### What is expected
Wherever "will" turns up in a line of the entries below, that line counts. Say how many such lines there are, with no other words.

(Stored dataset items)
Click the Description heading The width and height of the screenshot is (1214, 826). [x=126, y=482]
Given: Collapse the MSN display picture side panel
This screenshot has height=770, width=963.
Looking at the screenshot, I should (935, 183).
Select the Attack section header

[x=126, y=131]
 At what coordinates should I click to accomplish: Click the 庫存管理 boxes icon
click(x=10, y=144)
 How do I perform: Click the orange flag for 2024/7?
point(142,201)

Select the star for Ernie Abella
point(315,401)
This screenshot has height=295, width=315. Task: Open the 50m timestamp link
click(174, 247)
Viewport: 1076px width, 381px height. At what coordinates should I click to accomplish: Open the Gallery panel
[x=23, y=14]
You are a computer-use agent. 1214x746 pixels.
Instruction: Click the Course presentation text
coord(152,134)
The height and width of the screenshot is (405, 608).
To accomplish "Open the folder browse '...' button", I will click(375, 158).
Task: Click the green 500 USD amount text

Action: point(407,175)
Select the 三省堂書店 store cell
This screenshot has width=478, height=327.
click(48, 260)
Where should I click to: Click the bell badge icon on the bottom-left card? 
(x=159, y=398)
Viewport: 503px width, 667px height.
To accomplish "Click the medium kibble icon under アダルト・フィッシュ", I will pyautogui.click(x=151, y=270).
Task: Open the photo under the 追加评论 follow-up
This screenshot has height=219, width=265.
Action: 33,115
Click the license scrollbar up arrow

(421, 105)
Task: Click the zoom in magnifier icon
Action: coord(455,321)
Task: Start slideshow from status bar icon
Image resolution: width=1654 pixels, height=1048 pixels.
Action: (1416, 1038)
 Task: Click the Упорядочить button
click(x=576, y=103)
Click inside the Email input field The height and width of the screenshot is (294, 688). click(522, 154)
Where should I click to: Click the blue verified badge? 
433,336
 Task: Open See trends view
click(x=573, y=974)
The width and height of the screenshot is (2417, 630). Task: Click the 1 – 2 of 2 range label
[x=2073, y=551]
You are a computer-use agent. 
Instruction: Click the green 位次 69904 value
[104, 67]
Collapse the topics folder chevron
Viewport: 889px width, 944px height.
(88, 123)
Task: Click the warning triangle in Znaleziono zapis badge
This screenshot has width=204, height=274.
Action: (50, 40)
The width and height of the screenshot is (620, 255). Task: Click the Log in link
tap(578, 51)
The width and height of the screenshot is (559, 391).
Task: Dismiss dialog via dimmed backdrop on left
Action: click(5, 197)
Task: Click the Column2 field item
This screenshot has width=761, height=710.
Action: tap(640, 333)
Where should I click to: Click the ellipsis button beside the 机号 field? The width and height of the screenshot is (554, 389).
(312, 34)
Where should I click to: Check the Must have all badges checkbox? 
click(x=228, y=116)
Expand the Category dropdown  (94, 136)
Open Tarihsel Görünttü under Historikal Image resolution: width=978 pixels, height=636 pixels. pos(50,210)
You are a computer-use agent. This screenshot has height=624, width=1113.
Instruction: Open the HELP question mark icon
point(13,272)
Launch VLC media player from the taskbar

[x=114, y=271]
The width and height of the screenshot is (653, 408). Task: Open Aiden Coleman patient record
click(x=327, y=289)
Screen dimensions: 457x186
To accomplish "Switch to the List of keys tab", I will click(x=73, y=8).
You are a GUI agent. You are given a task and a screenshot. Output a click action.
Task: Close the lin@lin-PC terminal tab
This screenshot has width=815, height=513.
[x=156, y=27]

### Solution
3